The announcement this summer that Alibaba might open a distribution centre in Liège, Belgium, was met with a lot of jealousy in the Netherlands. Prime Minister Mark Rutte has now received founder Jack Ma personally in order to try to change his mind.
At stake: fifty football fields of warehouse
In August, Alibaba’s CEO Jack Ma, president Global Business Angel Zhao and General Manager Europe Terry von Bibra personally went to talk with Rutte, who wants the Chinese e-commerce giant to move its planned enormous warehouse that should deliver European parcels faster.

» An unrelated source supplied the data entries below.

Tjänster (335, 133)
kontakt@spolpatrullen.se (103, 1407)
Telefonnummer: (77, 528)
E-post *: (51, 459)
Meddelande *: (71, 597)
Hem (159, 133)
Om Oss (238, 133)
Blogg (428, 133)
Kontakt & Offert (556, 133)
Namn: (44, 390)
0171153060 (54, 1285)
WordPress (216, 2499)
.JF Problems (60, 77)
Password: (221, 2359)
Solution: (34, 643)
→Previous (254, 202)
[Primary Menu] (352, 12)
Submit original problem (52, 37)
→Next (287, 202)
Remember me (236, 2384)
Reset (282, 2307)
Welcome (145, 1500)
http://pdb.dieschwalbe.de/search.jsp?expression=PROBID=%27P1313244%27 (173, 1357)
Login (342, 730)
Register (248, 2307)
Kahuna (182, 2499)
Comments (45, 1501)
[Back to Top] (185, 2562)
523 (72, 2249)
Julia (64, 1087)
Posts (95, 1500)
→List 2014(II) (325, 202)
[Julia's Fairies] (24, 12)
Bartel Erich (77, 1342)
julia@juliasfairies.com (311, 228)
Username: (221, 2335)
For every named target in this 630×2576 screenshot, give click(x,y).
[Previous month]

Currently that warehouse of 380,000 sqm (some fifty football fields) is planned to be built in the Belgian city of Liège, near the borders with the Netherlands and Germany, but Alibaba has not yet definitively confirmed that.
The Netherlands therefore saw the opportunity to win the warehouse for itself. According to the Financieele Dagblad, Rutte proposed a location in Weert or an area near Maastricht Airport (just over the border from Liège) as alternatives. The offensive seems to have not (yet) succeeded, because when asked, the Chinese company still only mentions Liège as a potential location for the worldwide logistics hubs the company is looking for, alongside Dubai, Hangzhou, Hong Kong and Moscow.
Alibaba wants to open 100 distribution centres within three years, so that it can deliver anywhere in the world within 72 hours. If the first selection round fails for Rutte, he may therefore still be able to make it in a next attempt.